Produção de veículos pode cair até 31%
PUBLICAÇÃO
sábado, 23 de janeiro de 1999
Agência Estado 
A produção brasileira de veículos corre o risco de alcançar apenas 1,1 milhão de unidades este ano, 31% a menos do que em 1998. A expectativa, do diretor de Recursos Humanos da Ford, Carlos Augusto Marino, é a pior já divulgada pelo setor, que oficialmente trabalha com a previsão de montar 1,4 milhão de veículos. Segundo o diretor, alguns projetos, como o de renovação da frota, poderão alterar esse quadro, mas ainda assim as dificuldades serão grandes porque o consumidor estará retraído em razão do agravamento da crise econômica. Não temos nenhuma ilusão de que o mercado voltará a ser o que era, disse.
Para ele, todas as compras de bens que exigem financiamentos por causa do seu alto valor ficarão prejudicadas. O sistema de leasing respondeu no ano passado por 22% das vendas de veículos no mercado interno como um todo e os preços das parcelas foram corrigidos pela variação cambial ou com juros. Segundo Marino, com a desvalorização do real frente ao dólar e com o aumento das taxas de juros, o consumidor evitará adquirir bens por esse sistema.
No caso dos consórcios, a restrição ficará por conta do medo da população de enfrentar dívidas de longo prazo num cenário de incertezas e desemprego, lembrou o executivo. Some-se a isso as previsões de inflação, entre 7% e 10% no ano, sem que salários tenham hoje nenhum mecanismo de proteção do poder de compra.
Marino disse que a Ford, ao decidir cortar 41% do efetivo da fábrica de São Bernardo do Campo, está levando em conta essa nova realidade, assim como a necessidade de tornar a empresa mais competitiva diante da novas montadoras que estão se instalando no Brasil. Ele comparou o enxugamento de quadro a situação de um paciente que tem como recomendação médica a amputação de um pé. É uma medida dolorida, mas que se destina a salvar o organismo, disse. Para ele, com um excedente de 2,8 mil funcionários, a fábrica do ABC não teria condições de continuar competitiva.

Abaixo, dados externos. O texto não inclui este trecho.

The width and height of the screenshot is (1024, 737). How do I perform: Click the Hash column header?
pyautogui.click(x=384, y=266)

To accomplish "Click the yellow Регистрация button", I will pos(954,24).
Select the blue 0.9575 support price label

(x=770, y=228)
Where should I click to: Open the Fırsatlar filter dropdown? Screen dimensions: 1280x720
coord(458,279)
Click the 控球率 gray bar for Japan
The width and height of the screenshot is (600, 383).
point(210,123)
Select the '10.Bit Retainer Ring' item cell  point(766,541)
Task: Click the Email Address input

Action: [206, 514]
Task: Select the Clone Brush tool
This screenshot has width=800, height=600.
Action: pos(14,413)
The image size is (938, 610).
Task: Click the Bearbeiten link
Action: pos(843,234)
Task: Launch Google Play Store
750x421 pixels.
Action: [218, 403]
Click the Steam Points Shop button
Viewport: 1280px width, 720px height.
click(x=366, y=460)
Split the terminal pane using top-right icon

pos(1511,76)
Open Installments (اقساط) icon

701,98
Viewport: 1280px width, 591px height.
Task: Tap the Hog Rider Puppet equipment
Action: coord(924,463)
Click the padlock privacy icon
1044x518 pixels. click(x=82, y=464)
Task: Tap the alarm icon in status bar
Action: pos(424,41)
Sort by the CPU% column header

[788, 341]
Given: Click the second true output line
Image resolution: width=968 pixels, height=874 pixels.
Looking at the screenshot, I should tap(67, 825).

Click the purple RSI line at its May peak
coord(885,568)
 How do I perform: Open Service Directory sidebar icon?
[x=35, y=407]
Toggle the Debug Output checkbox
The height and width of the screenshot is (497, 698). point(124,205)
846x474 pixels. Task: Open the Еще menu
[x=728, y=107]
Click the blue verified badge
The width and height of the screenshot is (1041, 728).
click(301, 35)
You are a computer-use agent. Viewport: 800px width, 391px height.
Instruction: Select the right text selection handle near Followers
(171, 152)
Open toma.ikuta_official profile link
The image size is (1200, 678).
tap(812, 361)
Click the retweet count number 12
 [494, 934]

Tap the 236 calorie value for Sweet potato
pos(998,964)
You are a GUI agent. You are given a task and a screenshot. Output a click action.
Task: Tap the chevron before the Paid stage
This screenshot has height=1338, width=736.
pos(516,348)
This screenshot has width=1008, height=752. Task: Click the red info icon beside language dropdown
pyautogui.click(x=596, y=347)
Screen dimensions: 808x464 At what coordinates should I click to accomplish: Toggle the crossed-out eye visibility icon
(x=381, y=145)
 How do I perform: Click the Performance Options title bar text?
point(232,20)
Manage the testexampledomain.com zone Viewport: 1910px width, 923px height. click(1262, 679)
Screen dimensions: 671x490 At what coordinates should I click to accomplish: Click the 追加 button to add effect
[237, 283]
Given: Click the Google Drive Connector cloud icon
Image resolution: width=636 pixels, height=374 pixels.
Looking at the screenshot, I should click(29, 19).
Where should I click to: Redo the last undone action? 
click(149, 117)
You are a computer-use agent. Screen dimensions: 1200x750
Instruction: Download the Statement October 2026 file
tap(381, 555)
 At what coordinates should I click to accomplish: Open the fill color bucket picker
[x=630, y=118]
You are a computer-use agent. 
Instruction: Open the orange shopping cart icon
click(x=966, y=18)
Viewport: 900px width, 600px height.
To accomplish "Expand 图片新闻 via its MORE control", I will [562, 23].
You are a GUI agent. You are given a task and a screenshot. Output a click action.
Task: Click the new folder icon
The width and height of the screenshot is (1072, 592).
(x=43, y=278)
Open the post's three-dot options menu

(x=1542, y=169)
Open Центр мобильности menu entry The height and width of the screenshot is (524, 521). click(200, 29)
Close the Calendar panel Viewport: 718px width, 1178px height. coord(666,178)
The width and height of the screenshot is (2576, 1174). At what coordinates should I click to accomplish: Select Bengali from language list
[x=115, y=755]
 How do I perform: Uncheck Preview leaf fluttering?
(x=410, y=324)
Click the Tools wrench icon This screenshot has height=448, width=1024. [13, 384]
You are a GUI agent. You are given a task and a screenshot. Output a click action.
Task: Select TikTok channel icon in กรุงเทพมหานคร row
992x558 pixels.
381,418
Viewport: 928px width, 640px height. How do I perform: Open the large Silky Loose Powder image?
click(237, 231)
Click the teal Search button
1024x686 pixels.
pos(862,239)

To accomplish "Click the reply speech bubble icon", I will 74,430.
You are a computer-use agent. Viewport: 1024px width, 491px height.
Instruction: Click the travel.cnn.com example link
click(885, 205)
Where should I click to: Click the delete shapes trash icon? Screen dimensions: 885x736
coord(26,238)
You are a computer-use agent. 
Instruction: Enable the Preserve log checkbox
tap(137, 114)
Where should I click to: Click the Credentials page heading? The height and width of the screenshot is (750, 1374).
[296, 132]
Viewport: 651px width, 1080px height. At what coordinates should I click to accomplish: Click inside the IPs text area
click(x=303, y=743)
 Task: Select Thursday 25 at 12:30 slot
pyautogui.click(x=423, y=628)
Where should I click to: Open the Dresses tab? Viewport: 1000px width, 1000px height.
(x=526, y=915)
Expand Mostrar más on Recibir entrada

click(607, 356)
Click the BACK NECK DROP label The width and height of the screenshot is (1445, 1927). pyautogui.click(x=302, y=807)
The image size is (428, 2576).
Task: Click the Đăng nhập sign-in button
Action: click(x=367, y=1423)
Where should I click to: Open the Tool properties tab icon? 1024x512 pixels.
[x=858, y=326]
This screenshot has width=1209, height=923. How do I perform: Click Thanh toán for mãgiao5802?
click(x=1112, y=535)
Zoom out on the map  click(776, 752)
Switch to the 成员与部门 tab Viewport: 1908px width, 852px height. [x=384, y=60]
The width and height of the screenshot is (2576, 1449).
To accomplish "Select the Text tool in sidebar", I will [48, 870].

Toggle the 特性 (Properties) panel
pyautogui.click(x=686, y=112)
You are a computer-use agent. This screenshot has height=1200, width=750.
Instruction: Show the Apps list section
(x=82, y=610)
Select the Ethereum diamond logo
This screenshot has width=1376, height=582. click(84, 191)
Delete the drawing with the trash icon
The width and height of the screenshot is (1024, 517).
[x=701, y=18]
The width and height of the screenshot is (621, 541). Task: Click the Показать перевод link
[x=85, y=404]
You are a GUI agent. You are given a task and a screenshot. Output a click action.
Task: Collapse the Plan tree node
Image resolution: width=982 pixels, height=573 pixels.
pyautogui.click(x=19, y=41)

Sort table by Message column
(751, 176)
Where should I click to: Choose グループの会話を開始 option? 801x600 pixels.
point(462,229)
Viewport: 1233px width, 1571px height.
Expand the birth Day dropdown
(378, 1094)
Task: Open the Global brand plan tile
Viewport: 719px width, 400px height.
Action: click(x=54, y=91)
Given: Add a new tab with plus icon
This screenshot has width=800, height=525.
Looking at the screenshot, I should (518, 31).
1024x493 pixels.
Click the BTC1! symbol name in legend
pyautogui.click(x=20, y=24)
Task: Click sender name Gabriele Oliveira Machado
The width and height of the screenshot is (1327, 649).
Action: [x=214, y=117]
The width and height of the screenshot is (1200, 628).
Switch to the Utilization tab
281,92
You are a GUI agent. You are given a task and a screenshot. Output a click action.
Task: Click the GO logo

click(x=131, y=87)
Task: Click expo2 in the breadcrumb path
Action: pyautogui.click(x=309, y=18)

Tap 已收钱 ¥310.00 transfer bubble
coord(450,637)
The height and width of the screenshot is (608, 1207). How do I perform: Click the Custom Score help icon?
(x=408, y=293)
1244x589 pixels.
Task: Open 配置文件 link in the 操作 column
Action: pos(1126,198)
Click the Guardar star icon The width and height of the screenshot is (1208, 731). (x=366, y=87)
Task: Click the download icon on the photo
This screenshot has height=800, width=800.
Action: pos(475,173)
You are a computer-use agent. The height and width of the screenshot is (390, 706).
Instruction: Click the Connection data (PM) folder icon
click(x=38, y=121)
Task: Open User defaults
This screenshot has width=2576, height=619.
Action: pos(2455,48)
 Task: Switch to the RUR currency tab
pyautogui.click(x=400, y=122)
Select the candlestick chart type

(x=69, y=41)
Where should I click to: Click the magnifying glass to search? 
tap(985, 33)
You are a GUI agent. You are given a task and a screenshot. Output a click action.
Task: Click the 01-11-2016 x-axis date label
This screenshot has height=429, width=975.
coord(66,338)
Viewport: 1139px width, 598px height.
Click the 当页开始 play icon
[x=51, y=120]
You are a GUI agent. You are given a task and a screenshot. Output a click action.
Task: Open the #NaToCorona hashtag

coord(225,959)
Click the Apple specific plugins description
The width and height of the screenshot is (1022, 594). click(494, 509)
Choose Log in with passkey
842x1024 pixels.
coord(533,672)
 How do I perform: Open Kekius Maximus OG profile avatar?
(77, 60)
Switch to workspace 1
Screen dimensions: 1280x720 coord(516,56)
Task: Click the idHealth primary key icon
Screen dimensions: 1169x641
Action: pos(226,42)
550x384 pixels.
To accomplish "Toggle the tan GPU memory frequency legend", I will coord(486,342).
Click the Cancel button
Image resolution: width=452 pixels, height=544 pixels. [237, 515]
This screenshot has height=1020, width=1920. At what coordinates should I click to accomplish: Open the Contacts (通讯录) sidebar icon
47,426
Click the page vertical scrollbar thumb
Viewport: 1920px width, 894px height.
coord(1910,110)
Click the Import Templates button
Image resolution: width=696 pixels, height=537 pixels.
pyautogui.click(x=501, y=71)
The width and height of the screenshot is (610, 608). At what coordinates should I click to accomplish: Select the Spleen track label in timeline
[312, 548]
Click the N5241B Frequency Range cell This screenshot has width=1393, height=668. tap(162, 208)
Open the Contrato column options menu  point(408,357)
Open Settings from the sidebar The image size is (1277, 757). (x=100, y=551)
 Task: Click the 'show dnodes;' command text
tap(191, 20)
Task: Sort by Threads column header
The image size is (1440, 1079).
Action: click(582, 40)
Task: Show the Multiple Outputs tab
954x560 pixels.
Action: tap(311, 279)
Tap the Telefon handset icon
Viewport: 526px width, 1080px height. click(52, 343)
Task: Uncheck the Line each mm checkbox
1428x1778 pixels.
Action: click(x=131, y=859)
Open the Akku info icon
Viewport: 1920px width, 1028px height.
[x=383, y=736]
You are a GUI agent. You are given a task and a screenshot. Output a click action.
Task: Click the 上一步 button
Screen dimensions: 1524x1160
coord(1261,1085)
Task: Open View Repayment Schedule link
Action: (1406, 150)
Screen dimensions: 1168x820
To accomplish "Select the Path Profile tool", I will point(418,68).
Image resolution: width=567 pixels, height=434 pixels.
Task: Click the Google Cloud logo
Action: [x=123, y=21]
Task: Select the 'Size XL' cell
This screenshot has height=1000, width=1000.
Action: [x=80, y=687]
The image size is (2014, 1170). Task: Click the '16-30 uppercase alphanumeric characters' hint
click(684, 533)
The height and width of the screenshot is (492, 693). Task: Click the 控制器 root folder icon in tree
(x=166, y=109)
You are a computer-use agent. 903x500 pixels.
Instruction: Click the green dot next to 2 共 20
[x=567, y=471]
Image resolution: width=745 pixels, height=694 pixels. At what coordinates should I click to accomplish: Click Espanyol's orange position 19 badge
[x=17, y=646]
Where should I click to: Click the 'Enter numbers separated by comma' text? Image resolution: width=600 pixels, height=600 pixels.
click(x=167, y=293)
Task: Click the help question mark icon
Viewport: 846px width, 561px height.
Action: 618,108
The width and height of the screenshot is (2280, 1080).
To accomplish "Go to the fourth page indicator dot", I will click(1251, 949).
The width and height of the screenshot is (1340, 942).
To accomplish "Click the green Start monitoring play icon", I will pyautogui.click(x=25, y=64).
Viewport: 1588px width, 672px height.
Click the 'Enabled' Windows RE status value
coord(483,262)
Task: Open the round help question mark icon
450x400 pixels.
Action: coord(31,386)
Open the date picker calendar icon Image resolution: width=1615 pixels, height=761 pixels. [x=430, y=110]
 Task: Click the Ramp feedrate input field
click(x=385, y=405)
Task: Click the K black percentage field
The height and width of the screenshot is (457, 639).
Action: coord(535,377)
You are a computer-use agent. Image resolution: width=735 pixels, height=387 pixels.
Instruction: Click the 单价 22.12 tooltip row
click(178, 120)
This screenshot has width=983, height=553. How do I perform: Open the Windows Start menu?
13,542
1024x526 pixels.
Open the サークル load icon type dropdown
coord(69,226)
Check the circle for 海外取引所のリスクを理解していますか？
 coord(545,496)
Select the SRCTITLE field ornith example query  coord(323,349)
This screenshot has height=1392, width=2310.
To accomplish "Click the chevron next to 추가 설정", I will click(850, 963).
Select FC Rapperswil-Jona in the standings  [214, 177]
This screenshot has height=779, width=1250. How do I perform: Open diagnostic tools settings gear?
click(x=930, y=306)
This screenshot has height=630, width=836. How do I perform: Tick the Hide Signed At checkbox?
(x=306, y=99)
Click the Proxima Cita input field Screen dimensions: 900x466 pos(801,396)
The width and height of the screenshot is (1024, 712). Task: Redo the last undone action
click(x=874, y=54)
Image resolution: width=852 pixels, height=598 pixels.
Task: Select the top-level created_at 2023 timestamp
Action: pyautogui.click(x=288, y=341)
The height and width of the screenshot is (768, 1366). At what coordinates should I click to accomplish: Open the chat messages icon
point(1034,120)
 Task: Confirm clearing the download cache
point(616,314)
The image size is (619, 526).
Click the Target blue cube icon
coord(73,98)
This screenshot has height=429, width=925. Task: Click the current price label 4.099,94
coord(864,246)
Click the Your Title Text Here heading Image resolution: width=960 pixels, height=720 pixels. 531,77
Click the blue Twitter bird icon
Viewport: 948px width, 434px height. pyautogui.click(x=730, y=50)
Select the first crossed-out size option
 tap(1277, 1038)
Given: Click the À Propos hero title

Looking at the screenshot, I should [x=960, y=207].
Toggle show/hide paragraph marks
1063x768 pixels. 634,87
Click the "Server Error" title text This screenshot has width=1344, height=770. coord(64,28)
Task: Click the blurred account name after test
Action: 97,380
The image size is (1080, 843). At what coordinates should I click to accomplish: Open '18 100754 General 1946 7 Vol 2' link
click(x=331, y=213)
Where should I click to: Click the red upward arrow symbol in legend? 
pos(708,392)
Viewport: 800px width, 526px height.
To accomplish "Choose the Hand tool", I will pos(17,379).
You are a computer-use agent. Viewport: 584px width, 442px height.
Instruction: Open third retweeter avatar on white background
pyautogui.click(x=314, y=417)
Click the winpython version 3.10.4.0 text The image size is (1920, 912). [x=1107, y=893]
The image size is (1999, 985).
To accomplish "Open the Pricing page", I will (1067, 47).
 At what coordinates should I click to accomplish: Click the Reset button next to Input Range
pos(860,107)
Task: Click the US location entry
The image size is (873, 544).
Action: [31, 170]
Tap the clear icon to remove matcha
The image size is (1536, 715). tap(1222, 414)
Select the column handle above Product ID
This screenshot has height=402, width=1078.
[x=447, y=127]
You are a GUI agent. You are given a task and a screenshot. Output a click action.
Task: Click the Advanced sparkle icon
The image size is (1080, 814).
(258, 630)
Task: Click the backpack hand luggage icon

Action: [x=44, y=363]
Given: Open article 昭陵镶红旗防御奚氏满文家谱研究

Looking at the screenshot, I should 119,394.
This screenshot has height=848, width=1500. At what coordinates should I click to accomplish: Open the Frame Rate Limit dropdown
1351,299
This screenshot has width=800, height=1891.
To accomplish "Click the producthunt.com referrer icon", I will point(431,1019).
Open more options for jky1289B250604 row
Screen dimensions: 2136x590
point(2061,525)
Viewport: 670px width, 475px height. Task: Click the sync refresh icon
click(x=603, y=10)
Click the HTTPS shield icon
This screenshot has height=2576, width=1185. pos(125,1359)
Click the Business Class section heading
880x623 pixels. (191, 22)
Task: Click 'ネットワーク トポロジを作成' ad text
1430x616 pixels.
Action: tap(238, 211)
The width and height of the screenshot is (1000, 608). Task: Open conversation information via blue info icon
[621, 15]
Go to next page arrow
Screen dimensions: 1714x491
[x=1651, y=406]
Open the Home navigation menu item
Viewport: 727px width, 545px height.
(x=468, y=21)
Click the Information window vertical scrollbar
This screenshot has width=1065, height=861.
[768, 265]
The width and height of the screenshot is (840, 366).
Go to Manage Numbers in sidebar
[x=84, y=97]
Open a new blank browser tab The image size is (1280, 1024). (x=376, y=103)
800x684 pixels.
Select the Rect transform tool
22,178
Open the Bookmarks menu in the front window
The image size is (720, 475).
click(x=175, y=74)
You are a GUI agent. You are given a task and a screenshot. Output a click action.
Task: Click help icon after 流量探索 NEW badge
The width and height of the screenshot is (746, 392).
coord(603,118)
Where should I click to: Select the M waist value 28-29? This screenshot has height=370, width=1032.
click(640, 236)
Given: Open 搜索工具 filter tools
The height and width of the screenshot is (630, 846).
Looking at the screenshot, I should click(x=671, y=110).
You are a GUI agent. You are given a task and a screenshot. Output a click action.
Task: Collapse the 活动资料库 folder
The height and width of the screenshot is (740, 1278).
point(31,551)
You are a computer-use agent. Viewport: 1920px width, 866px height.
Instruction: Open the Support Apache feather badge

A esperança de um incremento de vendas por meio do projeto de renovação da frota, para o diretor, não é a mesma para todas as montadoras. O maior incentivo previsto é o pagamento de bônus de R$ 3,4 mil para proprietários de veículos com mais de 15 anos de uso que queiram trocá-lo por um zero quilômetro movido a álcool. A Volkswagen e a Fiat, disse Marino, tem prontos projetos para reativação de produção de carro a álcool. Já a Ford, não tem nenhum, e levará tempo para desenvolver um produto assim.